Verify the configuration:

grep ALERT_EMAIL .env

You should see your email address printed.

Step 2: Deploy Alerts with Setup Script

The setup script orchestrates both Ansible (if needed) and Terraform automatically. It will:

  1. Check and install Terraform if not present
  2. Load environment variables from .env
  3. Run Ansible playbook (optional, use --terraform-only to skip)
  4. Generate terraform.tfvars from environment variables
  5. Initialize Terraform and download Grafana provider
  6. Apply alert configuration with auto-approve

Navigate to the project root:

cd ..  # Back to iac-toolbox-raspberrypi root

Option 1: Full deployment (Ansible + Terraform)

If this is your first time or you want to ensure infrastructure is up-to-date:

./scripts/setup.sh

This runs the complete deployment: Ansible (infrastructure) → Terraform (alerts).

Option 2: Alerts only (Terraform only)

If Grafana and Prometheus are already running and you just want to update alerts:

./scripts/setup.sh --terraform-only

This skips Ansible and only applies the Terraform configuration. Much faster for iterating on alert changes.

Option 3: Infrastructure only (Ansible only)

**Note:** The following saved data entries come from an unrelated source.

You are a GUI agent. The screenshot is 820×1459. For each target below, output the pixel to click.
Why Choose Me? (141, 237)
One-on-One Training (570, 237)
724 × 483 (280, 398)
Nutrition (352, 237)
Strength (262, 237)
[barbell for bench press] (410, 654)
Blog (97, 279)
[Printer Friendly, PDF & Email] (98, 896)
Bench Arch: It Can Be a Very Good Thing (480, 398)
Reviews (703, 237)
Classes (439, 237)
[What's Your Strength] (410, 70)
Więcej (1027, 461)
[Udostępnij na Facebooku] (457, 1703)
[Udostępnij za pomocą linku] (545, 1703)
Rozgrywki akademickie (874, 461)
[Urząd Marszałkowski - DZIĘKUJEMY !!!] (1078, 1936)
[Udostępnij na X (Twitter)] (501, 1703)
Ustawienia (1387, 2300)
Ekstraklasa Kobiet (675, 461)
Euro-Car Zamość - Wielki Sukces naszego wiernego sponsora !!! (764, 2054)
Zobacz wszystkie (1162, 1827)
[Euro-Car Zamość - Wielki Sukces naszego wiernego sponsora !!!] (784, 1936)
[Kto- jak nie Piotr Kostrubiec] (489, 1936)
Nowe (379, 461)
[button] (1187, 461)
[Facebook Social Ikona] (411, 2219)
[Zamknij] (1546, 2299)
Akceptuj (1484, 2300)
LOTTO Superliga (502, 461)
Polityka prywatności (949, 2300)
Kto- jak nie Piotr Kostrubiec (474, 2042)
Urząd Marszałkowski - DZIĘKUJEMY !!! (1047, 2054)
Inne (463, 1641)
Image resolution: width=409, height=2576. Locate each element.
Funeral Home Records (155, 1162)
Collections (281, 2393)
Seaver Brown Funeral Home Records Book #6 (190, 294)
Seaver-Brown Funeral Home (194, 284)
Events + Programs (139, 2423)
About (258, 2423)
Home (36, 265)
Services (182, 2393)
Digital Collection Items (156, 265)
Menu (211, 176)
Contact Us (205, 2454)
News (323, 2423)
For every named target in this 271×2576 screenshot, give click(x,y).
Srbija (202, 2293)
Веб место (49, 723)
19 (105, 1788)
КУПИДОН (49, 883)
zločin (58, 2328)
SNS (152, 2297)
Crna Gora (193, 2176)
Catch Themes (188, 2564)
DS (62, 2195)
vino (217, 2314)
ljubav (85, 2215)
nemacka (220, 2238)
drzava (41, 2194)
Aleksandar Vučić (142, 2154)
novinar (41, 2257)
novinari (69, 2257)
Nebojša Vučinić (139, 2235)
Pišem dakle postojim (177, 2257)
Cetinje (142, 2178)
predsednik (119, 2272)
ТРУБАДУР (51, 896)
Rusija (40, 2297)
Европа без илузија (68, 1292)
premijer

If you want to update infrastructure but skip alert configuration:

./scripts/setup.sh --ansible-only

What Happens During Deployment

When you run the setup script, you'll see:

========================================
Raspberry Pi Infrastructure Setup
========================================
Mode: Full deployment (Ansible + Terraform)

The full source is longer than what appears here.